→ **Exercise objective**
Copy the following lines word for word, without changing anything.
====
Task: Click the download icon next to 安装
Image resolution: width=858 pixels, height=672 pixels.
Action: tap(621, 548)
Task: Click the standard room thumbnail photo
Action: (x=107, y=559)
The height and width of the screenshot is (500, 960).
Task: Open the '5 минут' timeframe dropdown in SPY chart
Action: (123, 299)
====
→ **Response**
Task: Click the download icon next to 安装
Image resolution: width=858 pixels, height=672 pixels.
Action: tap(621, 548)
Task: Click the standard room thumbnail photo
Action: (x=107, y=559)
The height and width of the screenshot is (500, 960).
Task: Open the '5 минут' timeframe dropdown in SPY chart
Action: (123, 299)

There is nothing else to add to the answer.